BEGIN DATA SUPPLIED

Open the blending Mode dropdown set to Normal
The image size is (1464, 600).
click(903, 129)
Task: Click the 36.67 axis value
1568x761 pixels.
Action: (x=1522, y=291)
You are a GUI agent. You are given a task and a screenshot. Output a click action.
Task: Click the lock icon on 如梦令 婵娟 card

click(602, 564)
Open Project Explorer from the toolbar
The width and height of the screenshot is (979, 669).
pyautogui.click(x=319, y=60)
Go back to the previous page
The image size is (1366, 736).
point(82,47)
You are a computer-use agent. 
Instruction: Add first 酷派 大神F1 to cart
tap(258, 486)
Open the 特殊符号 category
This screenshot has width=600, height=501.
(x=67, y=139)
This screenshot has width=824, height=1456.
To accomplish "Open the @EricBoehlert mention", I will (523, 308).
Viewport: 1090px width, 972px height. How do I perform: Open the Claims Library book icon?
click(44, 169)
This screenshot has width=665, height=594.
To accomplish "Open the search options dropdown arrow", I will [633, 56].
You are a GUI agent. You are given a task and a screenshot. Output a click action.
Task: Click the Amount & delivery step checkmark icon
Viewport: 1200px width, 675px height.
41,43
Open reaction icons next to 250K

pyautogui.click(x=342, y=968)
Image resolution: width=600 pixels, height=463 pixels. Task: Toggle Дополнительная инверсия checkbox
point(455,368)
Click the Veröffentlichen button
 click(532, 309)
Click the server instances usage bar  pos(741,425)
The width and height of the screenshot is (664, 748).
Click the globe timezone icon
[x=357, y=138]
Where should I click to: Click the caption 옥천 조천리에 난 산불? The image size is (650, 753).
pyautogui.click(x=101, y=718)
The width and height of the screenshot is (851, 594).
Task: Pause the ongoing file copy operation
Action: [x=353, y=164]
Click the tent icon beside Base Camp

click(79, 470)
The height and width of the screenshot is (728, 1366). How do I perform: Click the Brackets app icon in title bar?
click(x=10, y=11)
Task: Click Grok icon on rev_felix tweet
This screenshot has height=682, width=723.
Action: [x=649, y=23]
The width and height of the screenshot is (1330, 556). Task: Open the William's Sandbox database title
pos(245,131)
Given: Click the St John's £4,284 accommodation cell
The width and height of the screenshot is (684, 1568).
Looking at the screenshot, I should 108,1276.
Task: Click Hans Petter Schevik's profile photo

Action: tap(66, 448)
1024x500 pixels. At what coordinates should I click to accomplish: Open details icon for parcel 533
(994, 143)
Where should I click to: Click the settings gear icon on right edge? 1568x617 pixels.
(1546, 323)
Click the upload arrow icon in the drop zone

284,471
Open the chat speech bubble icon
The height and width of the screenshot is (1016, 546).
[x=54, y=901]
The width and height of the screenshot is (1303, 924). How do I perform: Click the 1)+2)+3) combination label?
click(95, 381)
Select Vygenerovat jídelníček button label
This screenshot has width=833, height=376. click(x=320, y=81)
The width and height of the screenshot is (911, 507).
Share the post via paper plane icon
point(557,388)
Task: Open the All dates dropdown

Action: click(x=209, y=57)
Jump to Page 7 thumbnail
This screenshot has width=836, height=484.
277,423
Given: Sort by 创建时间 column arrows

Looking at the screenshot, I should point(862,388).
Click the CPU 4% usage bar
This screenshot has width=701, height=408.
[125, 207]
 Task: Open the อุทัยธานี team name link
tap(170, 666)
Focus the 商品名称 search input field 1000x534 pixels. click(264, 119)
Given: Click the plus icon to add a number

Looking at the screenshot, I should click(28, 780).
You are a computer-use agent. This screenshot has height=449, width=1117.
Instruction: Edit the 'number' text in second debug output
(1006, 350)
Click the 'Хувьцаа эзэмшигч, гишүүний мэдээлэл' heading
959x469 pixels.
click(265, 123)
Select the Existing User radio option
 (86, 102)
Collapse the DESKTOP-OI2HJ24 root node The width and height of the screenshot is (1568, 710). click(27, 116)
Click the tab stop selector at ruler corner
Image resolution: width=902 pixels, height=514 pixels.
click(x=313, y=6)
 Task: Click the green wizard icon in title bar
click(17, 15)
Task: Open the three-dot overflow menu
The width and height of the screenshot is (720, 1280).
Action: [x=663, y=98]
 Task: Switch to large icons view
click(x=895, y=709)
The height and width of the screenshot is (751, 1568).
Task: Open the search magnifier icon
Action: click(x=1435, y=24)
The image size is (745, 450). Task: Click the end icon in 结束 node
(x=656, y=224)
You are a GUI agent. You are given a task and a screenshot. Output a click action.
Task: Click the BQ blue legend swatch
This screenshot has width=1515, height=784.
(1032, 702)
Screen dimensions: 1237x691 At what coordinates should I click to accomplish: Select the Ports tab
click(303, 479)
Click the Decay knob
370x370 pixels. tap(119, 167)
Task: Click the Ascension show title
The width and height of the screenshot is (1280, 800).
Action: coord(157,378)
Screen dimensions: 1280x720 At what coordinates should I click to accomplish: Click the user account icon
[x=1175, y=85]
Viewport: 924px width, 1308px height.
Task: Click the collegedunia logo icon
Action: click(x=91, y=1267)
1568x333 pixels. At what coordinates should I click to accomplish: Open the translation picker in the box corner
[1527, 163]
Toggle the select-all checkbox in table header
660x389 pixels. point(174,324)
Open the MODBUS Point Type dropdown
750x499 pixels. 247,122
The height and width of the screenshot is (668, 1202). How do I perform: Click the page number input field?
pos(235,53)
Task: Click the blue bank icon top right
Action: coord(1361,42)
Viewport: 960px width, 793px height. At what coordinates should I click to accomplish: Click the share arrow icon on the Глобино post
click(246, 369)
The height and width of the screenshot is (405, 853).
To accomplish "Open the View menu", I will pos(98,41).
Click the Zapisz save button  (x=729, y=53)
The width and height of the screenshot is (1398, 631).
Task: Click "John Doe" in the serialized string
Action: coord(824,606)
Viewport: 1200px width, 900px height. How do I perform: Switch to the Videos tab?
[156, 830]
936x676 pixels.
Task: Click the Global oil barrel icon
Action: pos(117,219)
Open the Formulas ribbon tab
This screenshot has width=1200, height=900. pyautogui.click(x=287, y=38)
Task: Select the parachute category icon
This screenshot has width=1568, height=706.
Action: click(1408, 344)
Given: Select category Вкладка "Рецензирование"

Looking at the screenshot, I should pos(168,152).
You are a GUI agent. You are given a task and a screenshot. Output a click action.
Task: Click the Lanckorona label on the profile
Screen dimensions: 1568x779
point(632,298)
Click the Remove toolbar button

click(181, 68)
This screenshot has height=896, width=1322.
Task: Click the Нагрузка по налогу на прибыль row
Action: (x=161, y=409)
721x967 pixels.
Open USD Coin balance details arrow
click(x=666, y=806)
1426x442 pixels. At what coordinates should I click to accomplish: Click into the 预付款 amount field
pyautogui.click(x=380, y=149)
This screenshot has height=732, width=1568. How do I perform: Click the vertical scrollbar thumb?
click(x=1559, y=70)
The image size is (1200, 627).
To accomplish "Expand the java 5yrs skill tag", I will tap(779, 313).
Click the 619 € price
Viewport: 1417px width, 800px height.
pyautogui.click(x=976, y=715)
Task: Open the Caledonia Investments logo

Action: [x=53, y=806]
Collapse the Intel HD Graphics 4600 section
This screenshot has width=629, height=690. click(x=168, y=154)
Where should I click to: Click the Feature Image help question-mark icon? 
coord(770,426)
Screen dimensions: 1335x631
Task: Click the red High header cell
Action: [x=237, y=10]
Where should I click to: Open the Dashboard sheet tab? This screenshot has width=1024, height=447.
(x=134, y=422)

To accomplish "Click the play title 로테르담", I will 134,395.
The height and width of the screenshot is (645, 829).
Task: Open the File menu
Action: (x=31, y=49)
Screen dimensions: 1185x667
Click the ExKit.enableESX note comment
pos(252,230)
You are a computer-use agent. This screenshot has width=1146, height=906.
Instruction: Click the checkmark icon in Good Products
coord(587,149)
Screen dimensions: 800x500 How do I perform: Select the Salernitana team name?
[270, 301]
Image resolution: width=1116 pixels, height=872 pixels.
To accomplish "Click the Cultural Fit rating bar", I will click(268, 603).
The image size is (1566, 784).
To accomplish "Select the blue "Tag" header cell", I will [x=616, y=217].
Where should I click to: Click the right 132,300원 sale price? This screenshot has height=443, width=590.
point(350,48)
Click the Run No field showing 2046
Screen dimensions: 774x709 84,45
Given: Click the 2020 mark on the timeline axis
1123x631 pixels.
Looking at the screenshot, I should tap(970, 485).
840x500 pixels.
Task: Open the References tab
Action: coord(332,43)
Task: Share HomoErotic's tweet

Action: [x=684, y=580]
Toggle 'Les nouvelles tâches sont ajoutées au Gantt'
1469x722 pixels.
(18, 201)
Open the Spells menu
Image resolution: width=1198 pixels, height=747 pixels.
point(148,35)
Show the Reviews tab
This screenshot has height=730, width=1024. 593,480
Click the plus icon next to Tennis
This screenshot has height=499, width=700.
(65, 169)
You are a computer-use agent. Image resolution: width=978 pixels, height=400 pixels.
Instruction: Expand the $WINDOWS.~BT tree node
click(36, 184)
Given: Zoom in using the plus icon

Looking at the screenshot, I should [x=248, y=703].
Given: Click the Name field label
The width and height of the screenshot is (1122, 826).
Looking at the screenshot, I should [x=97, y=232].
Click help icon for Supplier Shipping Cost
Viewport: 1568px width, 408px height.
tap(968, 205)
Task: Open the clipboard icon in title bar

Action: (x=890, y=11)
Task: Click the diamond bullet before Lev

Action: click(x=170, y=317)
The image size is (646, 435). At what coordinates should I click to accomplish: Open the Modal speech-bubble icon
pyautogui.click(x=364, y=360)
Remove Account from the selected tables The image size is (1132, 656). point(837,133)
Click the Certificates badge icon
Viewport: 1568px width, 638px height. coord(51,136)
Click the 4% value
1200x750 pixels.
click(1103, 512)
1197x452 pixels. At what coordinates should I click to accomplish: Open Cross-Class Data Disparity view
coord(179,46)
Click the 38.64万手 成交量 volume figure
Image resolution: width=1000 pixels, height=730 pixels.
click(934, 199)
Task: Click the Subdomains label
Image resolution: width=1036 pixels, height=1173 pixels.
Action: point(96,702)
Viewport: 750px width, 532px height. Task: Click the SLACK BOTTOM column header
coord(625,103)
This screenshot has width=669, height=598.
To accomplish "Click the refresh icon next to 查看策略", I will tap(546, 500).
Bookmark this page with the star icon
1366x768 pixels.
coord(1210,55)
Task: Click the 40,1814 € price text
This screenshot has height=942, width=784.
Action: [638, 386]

END DATA SUPPLIED

* **WHAT YOU ARE ASKED TO DO**: Write out the lines of the entries, word for word, from the first through the one containing "Open Project Explorer from the toolbar", and stop at that line.

* **WRITTEN RESPONSE**:
Open the blending Mode dropdown set to Normal
The image size is (1464, 600).
click(903, 129)
Task: Click the 36.67 axis value
1568x761 pixels.
Action: (x=1522, y=291)
You are a GUI agent. You are given a task and a screenshot. Output a click action.
Task: Click the lock icon on 如梦令 婵娟 card

click(602, 564)
Open Project Explorer from the toolbar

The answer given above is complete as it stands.